Controlling Data Quality for Analysis
As a data driven company, we have always been very positive regarding information collection, Big Data and its analysis. We have been proactive in keeping up with the latest trends and inventions related to managing data, but as the amount of collected information is continuously growing, we must recognise that not all of it is useful or relevant. As a result, many companies wishing to utilise and make the most of the data collected are instead drowning in the volume that their systems, such as cloud and analytics, have to withstand.
In order to be more efficient and extract maximum value from the collected data, companies would benefit from not only prioritising it, which they are currently doing, but also by separating it into high-quality and low-quality data. Volume does not directly lead to more intelligence, but quality does ensure that the analysis is useful, which is why the disposal of some of the data would not damage the user company, but only enable them to concentrate on what matters.

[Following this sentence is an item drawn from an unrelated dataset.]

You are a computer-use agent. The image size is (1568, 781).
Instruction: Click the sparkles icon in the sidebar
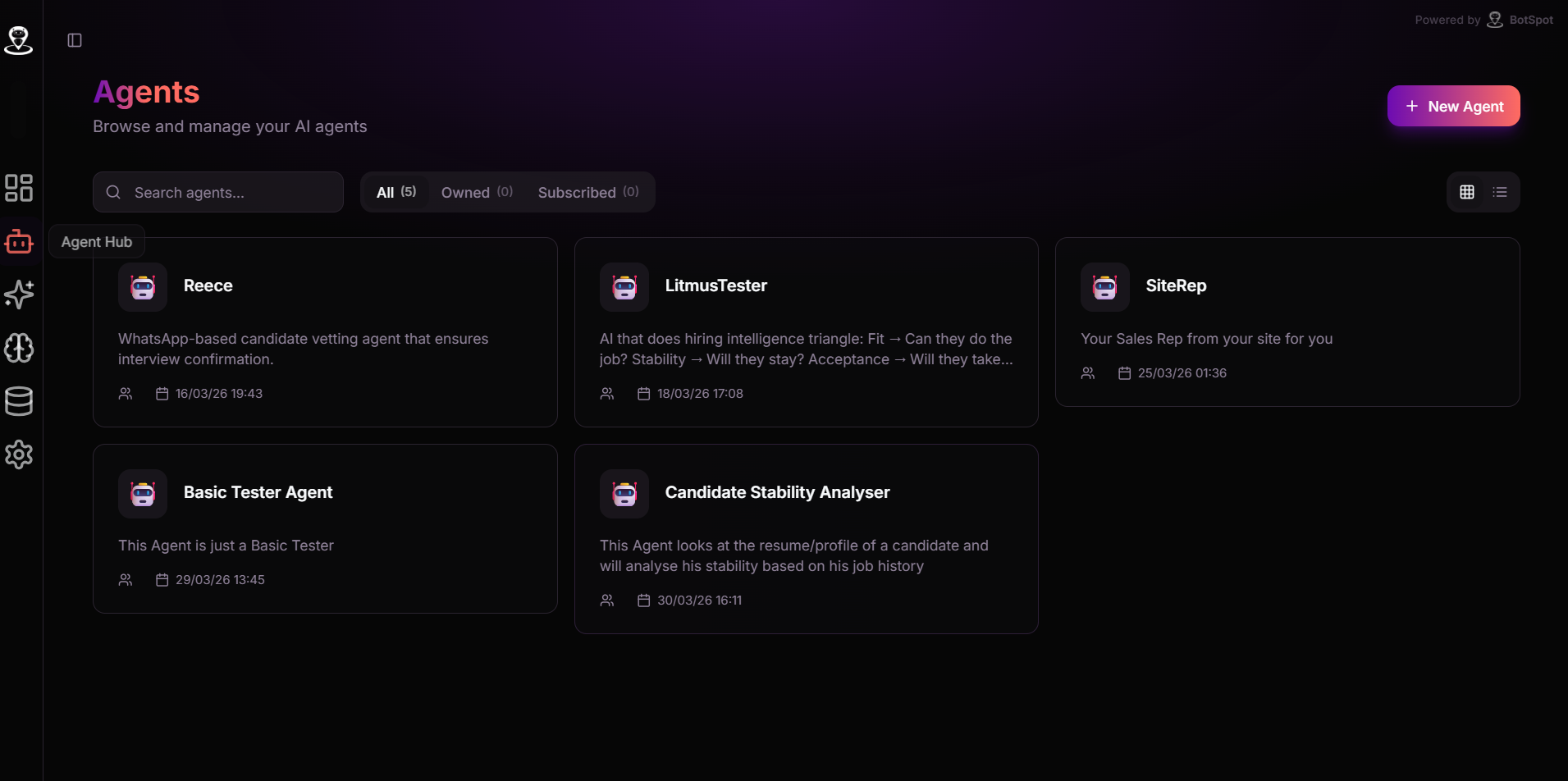[x=18, y=295]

One of our key objectives is to provide insight, and hence we find that making the distinction between high-quality and low-quality data is incredibly important. Therefore, we would like to highlight some of the methods that can be used for this purpose.
Firstly, it is important to have the right tool and the right team behind that tool. These two components can standardise the type of data that the business processes and recognise important patterns and trends within it. On the other hand, the wrong tools can twist the data, lead to incorrect conclusions and waste countless resources and funding, which could result in a wrong business strategy for the company.
Secondly, it is important to monitor the circumstances around the data and its collection. For companies with sensors placed outside, certain weather conditions such as rain may damage the sensors, whereas for companies that carry out traditional data collection, the data can be interrupted by network problems or hacked (which could easily be avoided by routine checks). Data collection under these circumstances would result in the collection of low-quality data rather than high-quality data.
Finally, it is important to pay attention to the data that is not currently being used. Secure data storage conditions matter for both confidentiality and potential future usage. Without the application of storage security measures, both the threat of losing the data and it leaking to third parties exist, which could prevent any future analysis from being conducted.
When all three of these factors are taken care of, the results from data analysis will be relevant, reliable, and actionable. At Dashboard, we can assist with the data processing element of data collection, as our Analytics team has expertise and knowledge to provide insight and convert numbers into meaningful information.